Por naturaleza, los seres humanos buscamos asociarnos. Nuestros antepasados florecieron en grupos de aproximadamente ciento cincuenta personas. En ese ambiente, ser diferente puede representar un peligro para los demás cuando alguien hace algo inesperado. O puede crearle nuevas oportunidades al clan. Pero siempre, siempre, la primera vez que hay un desacuerdo, hay un rechazo.

Mis hijos argumentan (con mucho entusiasmo y poco conocimiento), frecuentemente lo que yo les digo que tienen que hacer. Aunque puede llegar a exasperarme, no se los prohibo.
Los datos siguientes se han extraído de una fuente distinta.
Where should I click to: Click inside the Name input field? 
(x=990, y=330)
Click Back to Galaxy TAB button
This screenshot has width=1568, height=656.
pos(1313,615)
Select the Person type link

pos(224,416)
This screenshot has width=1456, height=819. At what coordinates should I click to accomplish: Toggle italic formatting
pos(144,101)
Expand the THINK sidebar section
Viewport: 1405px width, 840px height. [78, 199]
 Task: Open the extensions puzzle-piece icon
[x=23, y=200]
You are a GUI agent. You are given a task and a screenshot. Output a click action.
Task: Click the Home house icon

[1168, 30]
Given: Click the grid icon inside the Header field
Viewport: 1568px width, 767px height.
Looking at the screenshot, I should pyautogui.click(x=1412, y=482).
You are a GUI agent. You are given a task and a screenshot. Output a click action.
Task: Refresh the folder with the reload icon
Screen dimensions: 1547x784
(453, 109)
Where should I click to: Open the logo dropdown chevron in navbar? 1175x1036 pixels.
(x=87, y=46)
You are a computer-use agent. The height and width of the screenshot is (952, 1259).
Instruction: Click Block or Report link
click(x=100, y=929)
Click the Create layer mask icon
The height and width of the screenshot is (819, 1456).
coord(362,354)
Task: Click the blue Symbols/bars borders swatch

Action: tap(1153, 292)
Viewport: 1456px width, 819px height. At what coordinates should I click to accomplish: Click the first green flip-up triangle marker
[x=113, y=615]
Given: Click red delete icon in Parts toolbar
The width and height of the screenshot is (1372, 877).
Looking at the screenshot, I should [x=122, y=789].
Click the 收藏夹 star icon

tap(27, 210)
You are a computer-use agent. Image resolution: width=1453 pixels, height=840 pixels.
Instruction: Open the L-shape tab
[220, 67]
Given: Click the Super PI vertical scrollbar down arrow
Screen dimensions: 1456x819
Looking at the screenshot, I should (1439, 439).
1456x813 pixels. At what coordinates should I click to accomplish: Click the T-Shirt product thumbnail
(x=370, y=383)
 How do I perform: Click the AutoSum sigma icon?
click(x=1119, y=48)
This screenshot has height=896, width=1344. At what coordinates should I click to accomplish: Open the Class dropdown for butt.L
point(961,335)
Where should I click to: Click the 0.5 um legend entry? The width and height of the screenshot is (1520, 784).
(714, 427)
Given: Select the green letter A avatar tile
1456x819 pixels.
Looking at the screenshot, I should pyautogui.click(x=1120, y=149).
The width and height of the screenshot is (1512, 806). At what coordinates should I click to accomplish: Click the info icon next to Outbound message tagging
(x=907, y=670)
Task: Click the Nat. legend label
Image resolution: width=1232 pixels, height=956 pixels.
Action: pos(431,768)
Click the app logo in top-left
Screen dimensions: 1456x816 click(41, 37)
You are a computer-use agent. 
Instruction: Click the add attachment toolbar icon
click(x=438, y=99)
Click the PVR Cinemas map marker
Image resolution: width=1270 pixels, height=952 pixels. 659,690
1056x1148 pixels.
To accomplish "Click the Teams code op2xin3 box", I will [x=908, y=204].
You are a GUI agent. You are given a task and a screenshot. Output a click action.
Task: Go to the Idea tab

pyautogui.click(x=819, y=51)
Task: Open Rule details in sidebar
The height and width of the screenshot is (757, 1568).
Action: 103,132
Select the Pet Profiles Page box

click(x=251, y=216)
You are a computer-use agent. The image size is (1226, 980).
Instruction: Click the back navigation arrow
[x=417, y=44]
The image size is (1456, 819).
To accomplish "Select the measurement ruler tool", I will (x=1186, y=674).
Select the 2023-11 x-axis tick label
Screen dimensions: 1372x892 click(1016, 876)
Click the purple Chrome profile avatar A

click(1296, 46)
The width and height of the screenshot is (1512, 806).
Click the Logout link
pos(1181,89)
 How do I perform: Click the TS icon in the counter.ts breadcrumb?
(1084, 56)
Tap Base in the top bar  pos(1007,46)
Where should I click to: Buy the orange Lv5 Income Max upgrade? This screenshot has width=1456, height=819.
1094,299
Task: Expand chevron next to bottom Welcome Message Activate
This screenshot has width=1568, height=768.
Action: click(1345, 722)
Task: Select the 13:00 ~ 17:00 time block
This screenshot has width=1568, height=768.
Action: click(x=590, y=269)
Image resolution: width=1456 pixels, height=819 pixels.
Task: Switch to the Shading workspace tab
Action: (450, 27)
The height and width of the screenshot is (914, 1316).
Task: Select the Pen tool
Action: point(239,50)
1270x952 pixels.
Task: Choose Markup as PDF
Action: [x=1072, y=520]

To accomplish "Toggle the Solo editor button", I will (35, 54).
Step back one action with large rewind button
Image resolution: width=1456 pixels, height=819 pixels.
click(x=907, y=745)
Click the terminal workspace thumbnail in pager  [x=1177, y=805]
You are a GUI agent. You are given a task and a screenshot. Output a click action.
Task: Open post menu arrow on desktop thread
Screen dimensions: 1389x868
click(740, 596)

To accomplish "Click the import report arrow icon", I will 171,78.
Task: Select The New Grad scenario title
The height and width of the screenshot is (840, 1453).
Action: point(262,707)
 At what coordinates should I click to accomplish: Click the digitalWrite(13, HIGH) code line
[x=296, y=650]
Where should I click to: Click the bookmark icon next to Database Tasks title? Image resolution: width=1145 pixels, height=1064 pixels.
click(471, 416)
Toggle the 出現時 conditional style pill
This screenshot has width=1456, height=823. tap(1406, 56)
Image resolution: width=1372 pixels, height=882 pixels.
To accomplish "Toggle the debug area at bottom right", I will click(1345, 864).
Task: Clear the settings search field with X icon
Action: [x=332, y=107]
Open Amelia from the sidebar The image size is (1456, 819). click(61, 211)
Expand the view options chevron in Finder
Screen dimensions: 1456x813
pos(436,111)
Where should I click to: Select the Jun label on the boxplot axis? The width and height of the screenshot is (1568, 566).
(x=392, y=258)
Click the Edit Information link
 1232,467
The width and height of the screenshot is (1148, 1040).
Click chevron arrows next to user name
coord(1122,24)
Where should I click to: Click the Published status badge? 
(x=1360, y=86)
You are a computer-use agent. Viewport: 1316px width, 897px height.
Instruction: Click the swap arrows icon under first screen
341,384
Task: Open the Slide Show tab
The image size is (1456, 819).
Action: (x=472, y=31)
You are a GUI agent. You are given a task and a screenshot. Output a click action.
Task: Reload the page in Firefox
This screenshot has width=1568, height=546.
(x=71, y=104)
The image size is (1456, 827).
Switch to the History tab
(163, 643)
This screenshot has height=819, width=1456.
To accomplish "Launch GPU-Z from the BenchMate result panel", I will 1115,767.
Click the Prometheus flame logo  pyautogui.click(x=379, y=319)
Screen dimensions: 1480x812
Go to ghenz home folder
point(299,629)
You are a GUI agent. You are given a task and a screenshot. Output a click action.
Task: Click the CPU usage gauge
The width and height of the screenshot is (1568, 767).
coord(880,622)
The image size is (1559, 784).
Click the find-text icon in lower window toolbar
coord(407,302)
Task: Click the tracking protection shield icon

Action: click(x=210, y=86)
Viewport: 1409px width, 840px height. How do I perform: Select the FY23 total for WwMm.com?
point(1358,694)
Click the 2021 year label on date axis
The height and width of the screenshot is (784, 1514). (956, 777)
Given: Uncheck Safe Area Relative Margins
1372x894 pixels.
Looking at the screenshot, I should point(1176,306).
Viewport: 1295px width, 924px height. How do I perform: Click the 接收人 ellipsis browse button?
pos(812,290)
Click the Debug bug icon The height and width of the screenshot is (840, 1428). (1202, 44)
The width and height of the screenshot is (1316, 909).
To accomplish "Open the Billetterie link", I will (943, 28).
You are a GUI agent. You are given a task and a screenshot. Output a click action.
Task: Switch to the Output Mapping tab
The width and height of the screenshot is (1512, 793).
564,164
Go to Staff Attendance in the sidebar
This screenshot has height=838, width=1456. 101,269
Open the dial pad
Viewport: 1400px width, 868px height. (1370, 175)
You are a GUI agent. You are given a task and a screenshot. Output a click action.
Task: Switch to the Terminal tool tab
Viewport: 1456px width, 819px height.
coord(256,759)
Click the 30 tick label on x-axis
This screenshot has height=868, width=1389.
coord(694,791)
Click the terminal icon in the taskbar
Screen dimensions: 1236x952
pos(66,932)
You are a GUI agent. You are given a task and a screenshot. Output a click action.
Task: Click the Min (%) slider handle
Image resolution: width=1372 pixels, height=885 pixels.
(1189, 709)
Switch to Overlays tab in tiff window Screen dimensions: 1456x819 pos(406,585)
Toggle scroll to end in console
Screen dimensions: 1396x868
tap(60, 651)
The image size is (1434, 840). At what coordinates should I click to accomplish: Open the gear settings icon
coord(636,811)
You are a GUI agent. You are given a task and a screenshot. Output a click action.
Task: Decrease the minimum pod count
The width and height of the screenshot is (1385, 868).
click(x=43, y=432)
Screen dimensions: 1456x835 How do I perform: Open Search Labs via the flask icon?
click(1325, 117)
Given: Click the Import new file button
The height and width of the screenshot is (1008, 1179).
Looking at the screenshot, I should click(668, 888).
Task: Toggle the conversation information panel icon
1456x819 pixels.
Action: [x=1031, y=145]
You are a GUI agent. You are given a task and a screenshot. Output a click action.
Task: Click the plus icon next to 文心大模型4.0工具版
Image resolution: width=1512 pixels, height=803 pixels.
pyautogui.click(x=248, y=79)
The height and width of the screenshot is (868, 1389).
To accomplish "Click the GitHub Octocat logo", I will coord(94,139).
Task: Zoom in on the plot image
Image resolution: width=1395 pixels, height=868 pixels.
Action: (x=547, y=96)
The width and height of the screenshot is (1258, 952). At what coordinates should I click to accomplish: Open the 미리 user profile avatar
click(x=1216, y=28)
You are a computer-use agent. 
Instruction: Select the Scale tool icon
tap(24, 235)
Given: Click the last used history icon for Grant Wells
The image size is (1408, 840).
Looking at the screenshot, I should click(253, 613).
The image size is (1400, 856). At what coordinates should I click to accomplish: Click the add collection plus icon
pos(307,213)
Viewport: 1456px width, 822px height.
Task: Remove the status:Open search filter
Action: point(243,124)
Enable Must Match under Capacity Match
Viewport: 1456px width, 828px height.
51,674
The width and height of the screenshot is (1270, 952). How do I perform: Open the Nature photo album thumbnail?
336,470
No sólo porque igual lo seguirían haciendo, sino también porque creo que los desacuerdos valen la pena cuando abren otros puntos de vista. Aunque el precio sea el de no estar en el grupo.

Más cuidado que antes

Dejé la bolsa en el vestidor y me fui a hacer mandados. Porque siempre llevo las llaves y el celular en la mano. En teoría no necesito nada más. En teoría. Porque parece ser que las licencias son importantes.

Generalmente, hacemos cosas en automático, sin necesidad de fijarnos en cada detalle. Como cuando llenamos la cara de las personas que conocemos con la imagen de ellos que ya tenemos guardada. Ahorra tiempo. Se pierden detalles. Aunque la memoria procedimental (la famosa memoria muscular) ayuda inmensamente para ahorrarnos tiempo, el problema es que si aprendimos a hacer mal las cosas, al repetirlas sin pensar nunca las vamos a mejorar.

Manejé con sumo cuidado de regreso al club. Fijándome en todo. Y traté de hacer lo mismo ya con la cartera. Las lecciones también hay que repetirlas.